─── SUPPLIED INFORMATION

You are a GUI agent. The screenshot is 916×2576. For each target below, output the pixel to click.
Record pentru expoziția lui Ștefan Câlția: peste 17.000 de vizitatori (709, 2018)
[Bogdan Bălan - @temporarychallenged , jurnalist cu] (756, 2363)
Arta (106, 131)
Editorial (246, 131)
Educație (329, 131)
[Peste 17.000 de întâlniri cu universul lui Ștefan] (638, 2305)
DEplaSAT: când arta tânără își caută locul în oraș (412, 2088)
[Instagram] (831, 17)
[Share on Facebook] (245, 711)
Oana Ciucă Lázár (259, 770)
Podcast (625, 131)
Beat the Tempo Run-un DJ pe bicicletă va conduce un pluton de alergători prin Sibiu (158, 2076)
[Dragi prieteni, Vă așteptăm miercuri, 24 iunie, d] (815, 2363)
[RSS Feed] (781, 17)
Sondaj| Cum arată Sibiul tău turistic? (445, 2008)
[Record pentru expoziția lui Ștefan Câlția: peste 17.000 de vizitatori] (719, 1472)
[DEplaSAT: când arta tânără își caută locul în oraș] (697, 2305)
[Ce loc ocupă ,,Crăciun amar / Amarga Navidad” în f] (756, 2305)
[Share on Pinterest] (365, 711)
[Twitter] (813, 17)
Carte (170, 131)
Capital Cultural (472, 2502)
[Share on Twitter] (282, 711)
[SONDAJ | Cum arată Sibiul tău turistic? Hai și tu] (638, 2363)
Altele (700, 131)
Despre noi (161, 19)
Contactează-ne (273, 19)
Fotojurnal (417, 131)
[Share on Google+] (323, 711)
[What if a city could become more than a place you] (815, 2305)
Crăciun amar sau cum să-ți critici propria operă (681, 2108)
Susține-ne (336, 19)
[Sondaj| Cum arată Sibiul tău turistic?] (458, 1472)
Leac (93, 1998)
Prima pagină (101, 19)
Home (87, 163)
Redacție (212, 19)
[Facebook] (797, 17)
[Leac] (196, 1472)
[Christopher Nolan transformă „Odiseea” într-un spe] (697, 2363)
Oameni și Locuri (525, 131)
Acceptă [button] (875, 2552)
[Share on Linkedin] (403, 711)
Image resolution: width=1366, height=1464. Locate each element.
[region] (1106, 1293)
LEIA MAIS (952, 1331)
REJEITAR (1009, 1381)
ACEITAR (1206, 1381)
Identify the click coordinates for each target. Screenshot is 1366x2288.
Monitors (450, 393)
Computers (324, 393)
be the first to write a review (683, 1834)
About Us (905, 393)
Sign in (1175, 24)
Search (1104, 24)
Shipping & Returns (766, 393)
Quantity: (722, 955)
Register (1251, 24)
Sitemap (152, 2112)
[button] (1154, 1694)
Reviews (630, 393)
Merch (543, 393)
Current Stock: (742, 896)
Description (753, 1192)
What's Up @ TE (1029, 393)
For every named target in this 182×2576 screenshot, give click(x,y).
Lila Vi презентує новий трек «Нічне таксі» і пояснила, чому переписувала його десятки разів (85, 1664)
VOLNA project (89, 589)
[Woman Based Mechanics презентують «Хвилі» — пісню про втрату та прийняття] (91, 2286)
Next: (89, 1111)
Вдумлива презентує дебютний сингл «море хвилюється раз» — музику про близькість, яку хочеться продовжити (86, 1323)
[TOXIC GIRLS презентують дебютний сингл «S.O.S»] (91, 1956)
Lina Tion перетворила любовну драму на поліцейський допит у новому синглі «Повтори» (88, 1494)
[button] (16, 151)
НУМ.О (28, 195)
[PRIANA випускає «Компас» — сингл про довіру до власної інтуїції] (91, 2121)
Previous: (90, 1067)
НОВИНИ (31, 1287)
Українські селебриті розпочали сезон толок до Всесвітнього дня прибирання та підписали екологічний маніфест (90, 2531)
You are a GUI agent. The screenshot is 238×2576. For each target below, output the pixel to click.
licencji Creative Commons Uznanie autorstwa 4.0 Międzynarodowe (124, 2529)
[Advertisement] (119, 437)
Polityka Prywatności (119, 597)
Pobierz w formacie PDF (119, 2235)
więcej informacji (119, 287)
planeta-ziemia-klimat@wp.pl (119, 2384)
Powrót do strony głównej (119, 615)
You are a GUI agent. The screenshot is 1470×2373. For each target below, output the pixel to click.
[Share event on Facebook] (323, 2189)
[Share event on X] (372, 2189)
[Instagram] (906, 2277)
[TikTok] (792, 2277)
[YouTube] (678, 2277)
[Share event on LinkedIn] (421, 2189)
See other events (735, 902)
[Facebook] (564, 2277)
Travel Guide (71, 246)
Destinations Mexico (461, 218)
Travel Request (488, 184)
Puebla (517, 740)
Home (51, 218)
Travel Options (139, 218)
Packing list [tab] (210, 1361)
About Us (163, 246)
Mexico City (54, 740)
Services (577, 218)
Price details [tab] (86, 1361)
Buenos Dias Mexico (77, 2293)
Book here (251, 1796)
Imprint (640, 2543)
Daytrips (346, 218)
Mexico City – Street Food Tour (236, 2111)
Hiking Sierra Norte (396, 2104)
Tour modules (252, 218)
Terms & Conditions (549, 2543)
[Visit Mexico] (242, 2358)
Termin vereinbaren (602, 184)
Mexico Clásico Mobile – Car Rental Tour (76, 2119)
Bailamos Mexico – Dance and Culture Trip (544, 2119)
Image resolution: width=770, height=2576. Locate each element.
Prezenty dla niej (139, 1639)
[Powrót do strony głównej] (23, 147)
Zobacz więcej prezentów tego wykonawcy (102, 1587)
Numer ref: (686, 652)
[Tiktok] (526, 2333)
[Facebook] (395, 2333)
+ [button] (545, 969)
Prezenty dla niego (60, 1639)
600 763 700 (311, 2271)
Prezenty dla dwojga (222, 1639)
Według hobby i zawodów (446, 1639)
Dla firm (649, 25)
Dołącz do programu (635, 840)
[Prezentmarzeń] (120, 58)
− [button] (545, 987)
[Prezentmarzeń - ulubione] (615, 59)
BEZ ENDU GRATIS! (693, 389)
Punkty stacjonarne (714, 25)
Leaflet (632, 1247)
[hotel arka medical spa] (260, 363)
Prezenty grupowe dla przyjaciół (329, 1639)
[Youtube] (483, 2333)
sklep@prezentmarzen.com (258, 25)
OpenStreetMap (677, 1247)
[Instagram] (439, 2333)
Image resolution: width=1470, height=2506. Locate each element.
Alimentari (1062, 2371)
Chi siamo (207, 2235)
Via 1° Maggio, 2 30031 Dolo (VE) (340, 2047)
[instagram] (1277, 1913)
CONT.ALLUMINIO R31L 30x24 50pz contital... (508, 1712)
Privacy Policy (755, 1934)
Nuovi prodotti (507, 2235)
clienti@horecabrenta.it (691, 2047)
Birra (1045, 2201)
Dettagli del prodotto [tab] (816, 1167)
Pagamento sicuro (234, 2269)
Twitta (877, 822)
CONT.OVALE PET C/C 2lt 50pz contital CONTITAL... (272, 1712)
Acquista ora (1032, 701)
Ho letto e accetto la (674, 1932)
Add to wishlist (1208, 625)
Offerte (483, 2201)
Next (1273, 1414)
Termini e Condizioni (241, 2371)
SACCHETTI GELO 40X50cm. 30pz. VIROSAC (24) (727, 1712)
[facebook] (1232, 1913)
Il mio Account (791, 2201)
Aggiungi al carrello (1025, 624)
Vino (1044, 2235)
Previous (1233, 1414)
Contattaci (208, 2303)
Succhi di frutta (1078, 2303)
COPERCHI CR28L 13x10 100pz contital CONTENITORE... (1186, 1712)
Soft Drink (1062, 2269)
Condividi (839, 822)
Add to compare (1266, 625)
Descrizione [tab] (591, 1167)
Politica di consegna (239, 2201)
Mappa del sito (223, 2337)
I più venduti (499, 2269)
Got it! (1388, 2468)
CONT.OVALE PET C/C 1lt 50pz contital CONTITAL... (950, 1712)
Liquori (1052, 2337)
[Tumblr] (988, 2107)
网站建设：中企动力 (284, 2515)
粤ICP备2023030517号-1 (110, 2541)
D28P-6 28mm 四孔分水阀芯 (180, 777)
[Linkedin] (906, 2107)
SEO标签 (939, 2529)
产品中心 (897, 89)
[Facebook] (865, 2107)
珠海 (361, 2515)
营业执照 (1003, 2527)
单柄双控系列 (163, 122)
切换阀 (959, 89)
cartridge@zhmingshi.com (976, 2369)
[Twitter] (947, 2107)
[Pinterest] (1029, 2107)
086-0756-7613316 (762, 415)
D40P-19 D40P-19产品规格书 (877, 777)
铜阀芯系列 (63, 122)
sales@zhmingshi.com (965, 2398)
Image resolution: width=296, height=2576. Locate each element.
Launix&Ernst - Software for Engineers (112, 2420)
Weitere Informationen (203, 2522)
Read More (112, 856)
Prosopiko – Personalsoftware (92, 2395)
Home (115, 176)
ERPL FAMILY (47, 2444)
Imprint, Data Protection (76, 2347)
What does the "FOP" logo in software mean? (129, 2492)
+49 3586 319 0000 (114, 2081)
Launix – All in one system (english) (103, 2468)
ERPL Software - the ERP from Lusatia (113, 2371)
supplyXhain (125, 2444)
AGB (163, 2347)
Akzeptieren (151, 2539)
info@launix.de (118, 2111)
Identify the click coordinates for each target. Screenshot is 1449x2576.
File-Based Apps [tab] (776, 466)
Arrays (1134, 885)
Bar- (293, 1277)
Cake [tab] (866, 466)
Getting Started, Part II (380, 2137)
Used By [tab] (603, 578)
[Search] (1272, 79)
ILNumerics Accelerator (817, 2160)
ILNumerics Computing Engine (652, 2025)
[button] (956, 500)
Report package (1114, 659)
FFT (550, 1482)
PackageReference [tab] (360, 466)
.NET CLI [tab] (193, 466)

──────

WHAT TO PRODUCE:
If a line in the entries contains the word "Powrót", copy that line out.

OUTPUT FOR THIS TASK:
Powrót do strony głównej (119, 615)
[Powrót do strony głównej] (23, 147)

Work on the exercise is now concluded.